Using a tool like an ansible can make deploying Kubernetes clusters on-premise trivial.
When deciding to manage your own Kubernetes clusters, we need to set up a few proof-of-concept (PoC) clusters to learn how everything works, perform performance and conformance tests, and try out different configuration options.
After this phase, automating the deployment process is an important if not necessary step to ensure consistency across any clusters you build.
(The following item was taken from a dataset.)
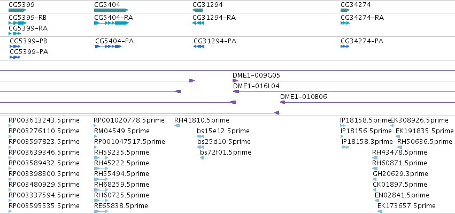The image size is (455, 214).
Task: Open the CG31294-RA transcript label
Action: pyautogui.click(x=214, y=18)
For this, you have a few options, but the most popular are:
****kubeadm: a low-level tool that helps you bootstrap a minimum viable Kubernetes cluster that conforms to best practices
kubespray: an ansible playbook that helps deploy production- ready clusters
If you already using ansible, kubespray is a great option otherwise we recommend writing automation around kubeadm using your preferred playbook tool after using it a few times. This will also increase your confidence and knowledge in the tooling surrounding Kubernetes.
When designing clusters, choosing the right container networking interface (CNI) plugin can be the hardest part. This is because choosing a CNI that will work well with an existing network topology can be tough. Do you need BGP peering capabilities? Do you want an overlay network using vxlan? How close to bare-metal performance are you trying to get?
There are a lot of articles that compare the various CNI provider solutions (calico, weave, flannel, kube-router, etc.) that are must-reads like the benchmark results of Kubernetes network plugins article. We usually recommend Project Calico for its maturity, continued support, and large feature set or flannel for its simplicity.
For ingress traffic, you’ll need to pick a load-balancer solution. For a simple configuration, you can use MetalLB, but if you’re lucky enough to have F5 hardware load-balancers available we recommend checking out the K8s F5 BIG-IP Controller. The controller supports connecting your network plugin to the F5 either through either vxlan or BGP peering. This gives the controller full visibility into pod health and provides the best performance.
Kubernetes provides a number of included storage volume plugins. If you’re going on-premise you’ll probably want to use network-attached storage (NAS) option to avoid forcing pods to be pinned to specific nodes.
For a cloud-like experience, you’ll need to add a plugin to dynamically create persistent volume objects that match the user’s persistent volume claims. You can use dynamic provisioning to reclaim these volume objects after a resource has been deleted.
Pure Storage has a great example helm chart, the Pure Service Orchestrator (PSO), that provides smart provisioning although it only works for Pure Storage products.
As anyone familiar with security knows, this is a rabbit-hole. You can always make your infrastructure more secure and should be investing in continual improvements.
Including different Kubernetes plugins can help build a secure, cloud-like experience for your users
When designing on-premise clusters you’ll have to decide where to draw the line. To really harden your cluster’s security you can add plugins like:
istio: provides the underlying secure communication channel, and manages authentication, authorization, and encryption of service communication at scale
gVisor: is a user-space kernel, written in Go, that implements a substantial portion of the Linux system surface
vault: secure, store and tightly control access to tokens, passwords, certificates, encryption keys for protecting secrets and other sensitive data
For user authentication, we recommend checking out guard which will integrate with an existing authentication provider. If you’re already using Github teams to then this could be a no-brainer.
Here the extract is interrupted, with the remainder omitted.